Actions to take
A: Please extract, word for word, the part of the passage on conventional medical treatments that opens with the words containing "Ironically, the treatments" and closes with "brainwashed by doctors.".
B: Answer these questions from the passage on conventional medical treatments:
(i) What, according to the passage, do patients demand?
(ii) What is chemo intended to do?
(iii) What does the passage say the schedule for vaccination is based on?

Passage provided
####

Ironically, the treatments given by many conventional doctors are not based in science or even in common sense.  Sometimes a treatment idea gets broadly adopted before it has been really studied.  Once everyone thinks that is what works, they just keep doing it.  Patients demand treatments that have no evidence behind them at all.  It takes a lot of information to turn around public opinion after the people have been brainwashed by doctors.

Take chemotherapy for example.  Chemo is poison intended to kill the cancer.  In many cases chemo causes the death of a cancer-ridden patient.  Sure, there are specific cancers which respond very well to chemo, but there are many more that do not.  Doctors will sometimes give in to a patient's desire to "do anything possible" to help, even when they know that it will not help.  It is in fact easier to give people the poison they demand, than to explain to them why they won't benefit from it.

For another example, take a look at the ACIP schedule for vaccinating babies.  While I agree that vaccination is effective for preventing epidemics, there is little evidence behind the schedule.  Vaccinating a newborn for Hepatitis C is destructive, not helpful.  The schedule for vaccination is based on convenience.  Doctors stick the babies with multiple vaccines at every wellchild visit, and don't worry about possible negative effects (and lack of benefit) from that practice.  The vaccination schedule bears some research to make sure that we are building appropriate herd immunity while also not hurting anyone's baby.

####

Collected material
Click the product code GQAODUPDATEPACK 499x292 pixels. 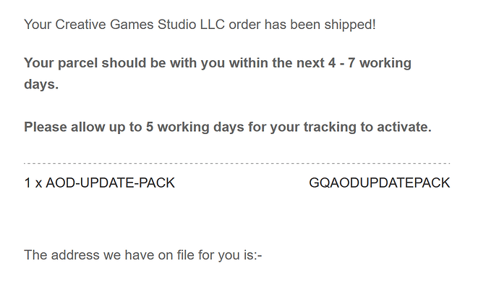coord(380,183)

####

Answers for the tasks
A:
Ironically, the treatments given by many conventional doctors are not based in science or even in common sense.  Sometimes a treatment idea gets broadly adopted before it has been really studied.  Once everyone thinks that is what works, they just keep doing it.  Patients demand treatments that have no evidence behind them at all.  It takes a lot of information to turn around public opinion after the people have been brainwashed by doctors.

B:
(i) Treatments that have no evidence behind them at all.
(ii) Kill the cancer.
(iii) Convenience.